I have 5 writer job insert overwrite different partition(without partition or bucket overlap). Finally, one writer job failed with execption:
24/06/25 12:28:28 Driver ERROR SparkSQLDriver: Failed in [
insert overwrite table defaultdb.test_table partition(p_date, p_product) xxx ]
java.lang.StringIndexOutOfBoundsException: begin 0, end 8, length 0
at java.base/java.lang.String.checkBoundsBeginEnd(String.java:3319)
at java.base/java.lang.String.substring(String.java:1874)
at org.apache.hudi.index.bucket.BucketIdentifier.bucketIdStrFromFileId(BucketIdentifier.java:86)
at org.apache.hudi.index.bucket.BucketIdentifier.bucketIdFromFileId(BucketIdentifier.java:82)
at org.apache.hudi.client.transaction.BucketIndexConcurrentFileWritesConflictResolutionStrategy.lambda$hasConflict$1(BucketIndexConcurrentFileWritesConflictResolutionStrategy.java:51)
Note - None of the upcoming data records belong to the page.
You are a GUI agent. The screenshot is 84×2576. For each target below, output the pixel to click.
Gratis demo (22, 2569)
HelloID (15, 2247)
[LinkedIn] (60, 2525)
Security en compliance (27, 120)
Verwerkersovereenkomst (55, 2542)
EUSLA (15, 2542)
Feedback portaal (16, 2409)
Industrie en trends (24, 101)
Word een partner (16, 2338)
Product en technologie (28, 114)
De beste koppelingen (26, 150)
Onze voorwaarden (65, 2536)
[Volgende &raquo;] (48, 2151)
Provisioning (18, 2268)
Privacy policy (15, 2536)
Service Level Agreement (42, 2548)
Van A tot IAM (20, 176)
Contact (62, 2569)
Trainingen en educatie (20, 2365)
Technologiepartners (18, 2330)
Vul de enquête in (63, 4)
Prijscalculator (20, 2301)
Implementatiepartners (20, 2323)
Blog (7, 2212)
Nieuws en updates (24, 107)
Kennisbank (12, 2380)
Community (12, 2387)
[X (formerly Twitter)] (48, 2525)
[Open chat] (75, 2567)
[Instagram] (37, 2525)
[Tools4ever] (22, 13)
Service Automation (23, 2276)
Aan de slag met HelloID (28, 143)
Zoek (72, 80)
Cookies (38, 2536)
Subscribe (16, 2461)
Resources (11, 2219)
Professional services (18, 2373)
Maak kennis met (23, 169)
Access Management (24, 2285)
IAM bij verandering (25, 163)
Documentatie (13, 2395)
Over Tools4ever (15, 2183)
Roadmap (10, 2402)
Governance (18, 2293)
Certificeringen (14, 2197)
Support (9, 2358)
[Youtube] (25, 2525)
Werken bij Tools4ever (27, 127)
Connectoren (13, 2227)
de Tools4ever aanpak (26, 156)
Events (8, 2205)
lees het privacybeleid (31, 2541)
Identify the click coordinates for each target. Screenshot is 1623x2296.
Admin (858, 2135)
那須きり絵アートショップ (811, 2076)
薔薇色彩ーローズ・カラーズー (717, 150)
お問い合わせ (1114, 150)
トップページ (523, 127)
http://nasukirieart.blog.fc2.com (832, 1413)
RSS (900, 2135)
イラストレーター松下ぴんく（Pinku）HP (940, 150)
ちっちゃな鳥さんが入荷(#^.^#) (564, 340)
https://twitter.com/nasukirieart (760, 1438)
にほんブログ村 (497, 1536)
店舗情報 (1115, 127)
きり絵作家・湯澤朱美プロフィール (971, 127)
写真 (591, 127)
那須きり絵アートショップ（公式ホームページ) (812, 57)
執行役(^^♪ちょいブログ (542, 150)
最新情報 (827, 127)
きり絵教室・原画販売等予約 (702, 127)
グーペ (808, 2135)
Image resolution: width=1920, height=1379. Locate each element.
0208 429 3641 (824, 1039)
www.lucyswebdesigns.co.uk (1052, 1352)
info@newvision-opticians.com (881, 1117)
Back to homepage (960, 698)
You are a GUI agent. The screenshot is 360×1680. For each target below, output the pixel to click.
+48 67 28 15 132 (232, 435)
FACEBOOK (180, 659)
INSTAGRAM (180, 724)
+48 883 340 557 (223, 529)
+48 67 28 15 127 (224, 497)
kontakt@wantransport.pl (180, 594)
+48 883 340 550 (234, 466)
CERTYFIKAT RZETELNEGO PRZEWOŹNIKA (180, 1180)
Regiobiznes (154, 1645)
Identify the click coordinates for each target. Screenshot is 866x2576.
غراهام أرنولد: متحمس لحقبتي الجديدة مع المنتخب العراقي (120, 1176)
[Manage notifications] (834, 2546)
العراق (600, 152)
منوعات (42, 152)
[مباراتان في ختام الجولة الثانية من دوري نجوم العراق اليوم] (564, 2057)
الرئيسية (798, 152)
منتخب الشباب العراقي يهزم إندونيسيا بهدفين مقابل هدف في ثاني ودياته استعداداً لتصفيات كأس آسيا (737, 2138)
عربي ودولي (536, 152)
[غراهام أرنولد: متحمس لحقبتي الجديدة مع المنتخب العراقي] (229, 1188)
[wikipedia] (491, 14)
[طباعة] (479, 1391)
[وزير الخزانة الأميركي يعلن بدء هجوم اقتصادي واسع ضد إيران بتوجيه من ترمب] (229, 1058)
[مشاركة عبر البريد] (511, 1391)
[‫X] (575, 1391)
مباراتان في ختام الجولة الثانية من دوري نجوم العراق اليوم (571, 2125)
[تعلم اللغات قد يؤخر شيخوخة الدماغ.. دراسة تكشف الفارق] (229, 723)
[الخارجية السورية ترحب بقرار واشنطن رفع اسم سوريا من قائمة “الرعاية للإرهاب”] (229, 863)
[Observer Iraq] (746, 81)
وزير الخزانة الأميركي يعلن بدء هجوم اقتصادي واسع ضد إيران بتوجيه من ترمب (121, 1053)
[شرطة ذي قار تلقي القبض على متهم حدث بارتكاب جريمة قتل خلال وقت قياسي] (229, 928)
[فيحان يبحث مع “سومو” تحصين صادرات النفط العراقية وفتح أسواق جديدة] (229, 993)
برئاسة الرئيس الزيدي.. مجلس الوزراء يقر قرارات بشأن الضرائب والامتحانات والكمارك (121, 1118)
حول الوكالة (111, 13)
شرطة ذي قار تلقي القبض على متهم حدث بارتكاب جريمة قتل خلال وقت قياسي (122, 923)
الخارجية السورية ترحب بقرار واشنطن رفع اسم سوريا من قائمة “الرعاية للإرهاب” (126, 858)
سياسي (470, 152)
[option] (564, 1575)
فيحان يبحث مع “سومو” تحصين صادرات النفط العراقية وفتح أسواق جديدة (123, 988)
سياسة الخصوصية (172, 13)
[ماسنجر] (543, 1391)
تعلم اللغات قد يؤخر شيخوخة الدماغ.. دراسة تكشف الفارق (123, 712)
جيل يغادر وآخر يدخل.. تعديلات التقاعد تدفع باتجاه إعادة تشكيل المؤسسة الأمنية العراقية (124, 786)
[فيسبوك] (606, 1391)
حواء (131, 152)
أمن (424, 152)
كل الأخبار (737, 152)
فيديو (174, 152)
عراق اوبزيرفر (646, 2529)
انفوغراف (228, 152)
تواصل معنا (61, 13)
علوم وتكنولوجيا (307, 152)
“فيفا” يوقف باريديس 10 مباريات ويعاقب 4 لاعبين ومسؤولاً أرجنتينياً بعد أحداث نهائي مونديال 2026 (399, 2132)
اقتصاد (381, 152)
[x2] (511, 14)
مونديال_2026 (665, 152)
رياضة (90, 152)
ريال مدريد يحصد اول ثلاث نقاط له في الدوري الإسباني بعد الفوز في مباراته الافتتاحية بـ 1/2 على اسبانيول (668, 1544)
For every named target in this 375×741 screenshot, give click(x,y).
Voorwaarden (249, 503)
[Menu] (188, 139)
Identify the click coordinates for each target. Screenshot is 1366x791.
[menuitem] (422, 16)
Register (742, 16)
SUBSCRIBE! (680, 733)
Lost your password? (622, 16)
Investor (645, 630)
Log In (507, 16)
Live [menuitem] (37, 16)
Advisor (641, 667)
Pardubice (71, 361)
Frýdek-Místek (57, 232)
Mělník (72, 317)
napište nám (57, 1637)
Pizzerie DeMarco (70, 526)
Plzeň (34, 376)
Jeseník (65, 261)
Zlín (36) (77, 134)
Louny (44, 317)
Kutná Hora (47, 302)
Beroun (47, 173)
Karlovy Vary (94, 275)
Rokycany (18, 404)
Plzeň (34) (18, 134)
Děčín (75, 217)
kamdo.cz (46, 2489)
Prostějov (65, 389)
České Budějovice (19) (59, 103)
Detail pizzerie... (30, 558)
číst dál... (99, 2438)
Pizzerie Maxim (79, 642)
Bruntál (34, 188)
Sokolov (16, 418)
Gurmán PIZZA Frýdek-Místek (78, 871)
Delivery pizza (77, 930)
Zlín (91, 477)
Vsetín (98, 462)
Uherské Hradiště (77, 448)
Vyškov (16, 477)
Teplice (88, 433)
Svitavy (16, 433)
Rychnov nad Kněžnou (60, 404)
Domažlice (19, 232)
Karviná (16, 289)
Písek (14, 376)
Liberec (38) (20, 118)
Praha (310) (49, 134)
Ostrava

at java.base/java.util.stream.ReferencePipeline$3$1.accept(ReferencePipeline.java:195)
at java.base/java.util.HashMap$KeySpliterator.forEachRemaining(HashMap.java:1621)
at java.base/java.util.stream.AbstractPipeline.copyInto(AbstractPipeline.java:484)
at java.base/java.util.stream.AbstractPipeline.wrapAndCopyInto(AbstractPipeline.java:474)
at java.base/java.util.stream.ReduceOps$ReduceOp.evaluateSequential(ReduceOps.java:913)
at java.base/java.util.stream.AbstractPipeline.evaluate(AbstractPipeline.java:234)
at java.base/java.util.stream.ReferencePipeline.collect(ReferencePipeline.java:578)
at org.apache.hudi.client.transaction.BucketIndexConcurrentFileWritesConflictResolutionStrategy.hasConflict(BucketIndexConcurrentFileWritesConflictResolutionStrategy.java:52)
at org.apache.hudi.client.utils.TransactionUtils.lambda$resolveWriteConflictIfAny$0(TransactionUtils.java:88)
at java.base/java.util.ArrayList$ArrayListSpliterator.forEachRemaining(ArrayList.java:1655)
at java.base/java.util.stream.Streams$ConcatSpliterator.forEachRemaining(Streams.java:735)
at java.base/java.util.stream.Streams$ConcatSpliterator.forEachRemaining(Streams.java:734)
at java.base/java.util.stream.ReferencePipeline$Head.forEach(ReferencePipeline.java:658)
at org.apache.hudi.client.utils.TransactionUtils.resolveWriteConflictIfAny(TransactionUtils.java:85)
at org.apache.hudi.client.BaseHoodieClient.resolveWriteConflict(BaseHoodieClient.java:202)
at org.apache.hudi.client.BaseHoodieWriteClient.preCommit(BaseHoodieWriteClient.java:346)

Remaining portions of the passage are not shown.